I’ll never forget those last few hours.  I was walking with my mentor to the microscope imaging room, totally absorbed in the relative gravity of the situation (‘Lizzie, this is it.  This is the difference between piteous head-nods goodbye or giddy, uncoordinated scientists toppling off their chairs in a radiant fluster of high fives.   This.  Is.  It.’) that I blatantly stomped into the wrong room.

“Oh whoops, that’s not the microscope room.  That’s the creepy old hallway with the out-of-place golden Confucius statue.”

 confucius_edited

And when I went to turn around, my mentor stopped me.  “Hang on,” he said, and, knowingly, plucked two pennies from his pocket.  He placed the pennies in the shiny, willing hands of ol’ Confucius, and then, swiftly, guided me once more to our real destination, the imaging room.

Moments later, the results of the experiment came in.

It was in that instant, for the first time in my life, that I found myself a befuddled, ecstatic, hands-clapping, shoes-untied scientist.  The experiment worked.  The experiment worked!

The experiment aimed at labeling and tracing nerves that ran along certain muscles.  So, if successful, we would look through the microscope and see blue lines running along muscle fibres.  What we actually saw when we looked through the microscope was a glowing network of blue lights, like stars strung together, flowing through microscopic space.  Nerves, in stunning clarity, as they effortlessly wove around each other, splitting and spiraling across the garden of cellular components that comprises squid skin.

edited_3c

Results from my experiment. Squid skin. Individual nerves labeled in blue.

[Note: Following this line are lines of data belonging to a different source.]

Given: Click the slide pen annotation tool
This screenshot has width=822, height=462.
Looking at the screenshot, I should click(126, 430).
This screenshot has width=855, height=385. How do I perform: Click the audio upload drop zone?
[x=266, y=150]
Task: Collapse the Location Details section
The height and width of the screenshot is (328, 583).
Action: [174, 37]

This data answered some of my original questions coming into the summer, but what’s more, it laid the groundwork for further scientific experimentation, as well as for further refinement of my visualization (the thing I was supposed to be focusing on the whole time).  Instead of talking about how to wrap things up, we were talking about how to keep things going.  Could I keep visiting the lab throughout the semester?  What journals, scientific and artistic, should we start thinking about submitting to?  How close can we really get to shrinking ourselves down to one tenth of a micron and walking around inside the skin of a cephalopod?

It’s a curious pursuit, confronting  the limits of human knowledge and experience, but it’s just that – a pursuit.  And you just can’t write a “final report” for that sort of thing.

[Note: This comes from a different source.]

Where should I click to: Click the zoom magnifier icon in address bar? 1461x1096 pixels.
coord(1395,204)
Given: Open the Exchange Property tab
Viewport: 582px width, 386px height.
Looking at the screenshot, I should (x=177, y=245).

Oh!  By the way, Golden Confucius?  Here’s his plaque:

confucius plaque_edited

“This is a statue of Confucius, a gift to the Laboratory from Charles R Crane (1858-1939) who was Minister to China (1920)… and was presented by Charles R Cane in 1913… There is a Laboratory tradition to the effect that if one occasionally leaves a penny in Confucius’ hands for children to find, one’s experiment will be rewarding. If one offends Confucius, one’s work will only be fit for THE JOURNAL OF NEGATIVE RESULTS.”